C’est donc en août dernier qu’est sorti votre premier album, Sink Ya Teeth. Comment décririez-vous votre musique ?
Maria 
: Cet album était clairement inspiré par les années 70 et 80 à New York et Londres, et notamment de la scène post-punk et garage. En ce moment, nous travaillons sur notre deuxième album, qui s’éloigne légèrement de cet héritage… nous ne pouvons pas en dire plus mais nous sommes très enthousiastes ! Notre souhait était vraiment de garder en tête ces mêmes influences mais de pousser les choses encore plus loin.

 

“Nous aimerions jouer partout dans le monde, se faire connaître d’un public de plus en plus large et le faire danser. Moins de haine, plus de danse !”

 

Y a-t-il des artistes des années 70 et 80 que vous admirez particulièrement?

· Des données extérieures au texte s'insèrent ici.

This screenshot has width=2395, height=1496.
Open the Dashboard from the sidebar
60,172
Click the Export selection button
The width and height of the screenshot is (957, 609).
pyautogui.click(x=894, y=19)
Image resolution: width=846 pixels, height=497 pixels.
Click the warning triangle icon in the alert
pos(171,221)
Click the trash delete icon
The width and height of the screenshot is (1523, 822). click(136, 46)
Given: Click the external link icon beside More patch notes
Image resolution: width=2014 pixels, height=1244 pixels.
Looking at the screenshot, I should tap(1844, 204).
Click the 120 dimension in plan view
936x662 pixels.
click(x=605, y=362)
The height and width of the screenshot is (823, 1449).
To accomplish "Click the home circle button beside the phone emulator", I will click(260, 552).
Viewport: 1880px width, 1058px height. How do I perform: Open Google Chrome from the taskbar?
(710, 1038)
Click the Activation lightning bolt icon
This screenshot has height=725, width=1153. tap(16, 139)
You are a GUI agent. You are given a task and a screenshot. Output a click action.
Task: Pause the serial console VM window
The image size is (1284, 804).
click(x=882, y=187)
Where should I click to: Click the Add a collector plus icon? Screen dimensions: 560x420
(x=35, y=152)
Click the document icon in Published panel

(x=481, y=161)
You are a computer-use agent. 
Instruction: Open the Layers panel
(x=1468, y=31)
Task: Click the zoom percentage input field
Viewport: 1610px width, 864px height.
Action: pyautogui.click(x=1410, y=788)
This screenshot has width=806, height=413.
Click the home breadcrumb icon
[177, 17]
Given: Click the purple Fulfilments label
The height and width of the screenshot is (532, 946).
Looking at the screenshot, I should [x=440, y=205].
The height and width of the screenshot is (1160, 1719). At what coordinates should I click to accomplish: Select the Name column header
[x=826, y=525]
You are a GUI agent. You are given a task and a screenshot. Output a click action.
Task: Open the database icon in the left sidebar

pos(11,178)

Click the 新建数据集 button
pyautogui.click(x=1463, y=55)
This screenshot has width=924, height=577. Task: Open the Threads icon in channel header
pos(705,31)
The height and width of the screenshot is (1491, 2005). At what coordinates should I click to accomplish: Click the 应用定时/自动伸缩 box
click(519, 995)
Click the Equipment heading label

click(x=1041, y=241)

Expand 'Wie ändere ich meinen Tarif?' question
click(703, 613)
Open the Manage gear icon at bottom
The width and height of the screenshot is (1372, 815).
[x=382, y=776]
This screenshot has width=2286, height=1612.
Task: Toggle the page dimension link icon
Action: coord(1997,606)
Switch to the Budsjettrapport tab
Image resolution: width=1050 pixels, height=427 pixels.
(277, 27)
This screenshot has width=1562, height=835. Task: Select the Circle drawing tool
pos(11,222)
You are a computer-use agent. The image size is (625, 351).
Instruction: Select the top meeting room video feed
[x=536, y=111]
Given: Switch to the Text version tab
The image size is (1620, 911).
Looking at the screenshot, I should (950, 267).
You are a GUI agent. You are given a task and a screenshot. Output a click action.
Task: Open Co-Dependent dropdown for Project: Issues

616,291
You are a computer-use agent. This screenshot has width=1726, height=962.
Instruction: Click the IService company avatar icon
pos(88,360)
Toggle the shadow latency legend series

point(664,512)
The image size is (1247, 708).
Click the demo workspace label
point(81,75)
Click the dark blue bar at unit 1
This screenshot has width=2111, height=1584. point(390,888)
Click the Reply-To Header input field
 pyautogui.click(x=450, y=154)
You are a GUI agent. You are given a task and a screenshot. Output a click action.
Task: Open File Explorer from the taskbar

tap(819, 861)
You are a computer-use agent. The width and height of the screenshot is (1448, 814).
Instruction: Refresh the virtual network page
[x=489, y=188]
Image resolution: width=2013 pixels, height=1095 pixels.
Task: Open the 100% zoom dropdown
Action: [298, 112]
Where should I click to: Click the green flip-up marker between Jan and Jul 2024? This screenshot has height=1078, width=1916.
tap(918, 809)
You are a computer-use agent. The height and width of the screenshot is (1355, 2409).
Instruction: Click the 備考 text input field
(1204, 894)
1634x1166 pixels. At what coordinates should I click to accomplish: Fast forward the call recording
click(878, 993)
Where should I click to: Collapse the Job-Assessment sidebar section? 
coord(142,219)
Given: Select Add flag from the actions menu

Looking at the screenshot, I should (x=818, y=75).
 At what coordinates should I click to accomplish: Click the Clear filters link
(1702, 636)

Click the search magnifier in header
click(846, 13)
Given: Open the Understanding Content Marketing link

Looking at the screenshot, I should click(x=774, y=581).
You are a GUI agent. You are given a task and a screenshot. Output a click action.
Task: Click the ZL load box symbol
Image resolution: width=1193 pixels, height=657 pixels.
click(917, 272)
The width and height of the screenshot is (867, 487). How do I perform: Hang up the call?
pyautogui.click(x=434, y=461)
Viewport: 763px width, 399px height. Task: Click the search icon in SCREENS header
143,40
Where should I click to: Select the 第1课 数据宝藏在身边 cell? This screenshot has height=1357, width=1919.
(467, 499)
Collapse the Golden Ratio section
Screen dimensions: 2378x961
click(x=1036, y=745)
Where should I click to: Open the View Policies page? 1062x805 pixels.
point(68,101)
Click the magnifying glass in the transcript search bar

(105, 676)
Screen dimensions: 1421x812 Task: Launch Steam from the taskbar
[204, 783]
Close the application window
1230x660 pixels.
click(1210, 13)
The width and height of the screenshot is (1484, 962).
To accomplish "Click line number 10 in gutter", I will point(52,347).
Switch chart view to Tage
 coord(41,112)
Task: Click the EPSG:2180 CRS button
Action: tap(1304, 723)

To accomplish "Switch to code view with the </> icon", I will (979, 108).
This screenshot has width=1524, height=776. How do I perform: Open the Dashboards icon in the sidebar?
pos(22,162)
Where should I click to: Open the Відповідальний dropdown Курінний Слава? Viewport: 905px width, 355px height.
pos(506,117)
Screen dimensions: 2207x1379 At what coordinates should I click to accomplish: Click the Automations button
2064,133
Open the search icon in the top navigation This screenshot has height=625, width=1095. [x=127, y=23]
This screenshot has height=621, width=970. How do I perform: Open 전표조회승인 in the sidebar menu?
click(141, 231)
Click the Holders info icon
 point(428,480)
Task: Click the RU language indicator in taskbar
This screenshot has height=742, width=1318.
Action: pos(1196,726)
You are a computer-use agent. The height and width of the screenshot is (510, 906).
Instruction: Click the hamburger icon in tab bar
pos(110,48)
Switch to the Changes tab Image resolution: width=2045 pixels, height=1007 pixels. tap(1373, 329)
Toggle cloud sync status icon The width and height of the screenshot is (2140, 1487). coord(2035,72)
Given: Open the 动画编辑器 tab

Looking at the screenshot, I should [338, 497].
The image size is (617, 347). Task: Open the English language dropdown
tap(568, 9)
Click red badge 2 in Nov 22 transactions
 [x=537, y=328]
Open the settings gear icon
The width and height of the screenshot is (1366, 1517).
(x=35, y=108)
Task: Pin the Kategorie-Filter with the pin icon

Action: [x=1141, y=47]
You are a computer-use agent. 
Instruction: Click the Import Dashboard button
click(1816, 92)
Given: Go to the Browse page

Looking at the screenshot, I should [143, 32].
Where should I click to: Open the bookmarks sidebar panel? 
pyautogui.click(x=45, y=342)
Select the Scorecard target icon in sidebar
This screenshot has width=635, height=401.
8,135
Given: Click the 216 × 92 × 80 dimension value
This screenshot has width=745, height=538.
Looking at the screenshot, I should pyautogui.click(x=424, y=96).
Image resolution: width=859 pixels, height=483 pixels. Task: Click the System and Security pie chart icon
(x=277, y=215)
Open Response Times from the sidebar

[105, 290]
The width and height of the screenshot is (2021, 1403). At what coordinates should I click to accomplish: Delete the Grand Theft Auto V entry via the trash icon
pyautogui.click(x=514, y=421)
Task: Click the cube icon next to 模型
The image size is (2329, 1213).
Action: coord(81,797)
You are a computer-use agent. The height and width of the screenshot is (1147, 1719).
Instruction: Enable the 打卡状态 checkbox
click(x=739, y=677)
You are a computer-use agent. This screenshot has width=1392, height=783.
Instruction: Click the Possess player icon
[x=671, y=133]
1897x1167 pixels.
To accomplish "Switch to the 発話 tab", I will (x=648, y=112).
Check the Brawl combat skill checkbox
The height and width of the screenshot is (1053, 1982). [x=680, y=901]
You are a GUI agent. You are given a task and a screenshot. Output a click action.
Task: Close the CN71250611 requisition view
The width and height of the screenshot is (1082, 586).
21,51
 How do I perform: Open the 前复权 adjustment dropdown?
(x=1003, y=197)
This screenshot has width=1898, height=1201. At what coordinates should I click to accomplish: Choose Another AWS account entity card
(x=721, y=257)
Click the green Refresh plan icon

Gemma : En ce qui me concerne, je dirais le groupe américain Gang of Four, ESG, New Order et LCD Soundsystem.

Maria : J’aime les artistes qui ont une esthétique originale et marquée, c’est pourquoi j’adore Grace Jones et David Bowie. Niveau musique, j’aime beaucoup des groupes comme The Stooges, MC5 ou The Smiths. Mes goûts sont très éclectiques !

 

Outre la musique, êtes-vous inspirées par l’esprit de cette période ?

Maria : Je crois, oui. C’était une époque plus innocente et spontanée, mais aussi très DIY. Les artistes faisaient beaucoup les choses eux-mêmes, ils créaient tous seuls leur personnage, leur esthétique… comme il n’y avait pas Internet, ils se construisaient vraiment à partir de rien. J’apprécie aussi le fait qu’à l’époque, on laissait du temps aux idées pour s’épanouir, se développer. Aujourd’hui avec Internet, lorsque quelqu’un a une idée, il la poste sur Instagram et dès le lendemain, on n’en parle plus, on passe à autre chose. Les idées ont donc moins de temps pour germer et grandir. À cette époque, de l’insatisfaction et de la pauvreté naissait une musique incroyable !

 


Et aujourd’hui, tout le monde se sert dans ce que font les autres…

Maria : Oui totalement, car tout a déjà été fait. Mais nous en sommes tout aussi coupables : nous prenons des morceaux par-ci, des échantillons par-là, puis nous en faisons notre propre sauce en espérant que ça ne se remarque pas trop ! [rires]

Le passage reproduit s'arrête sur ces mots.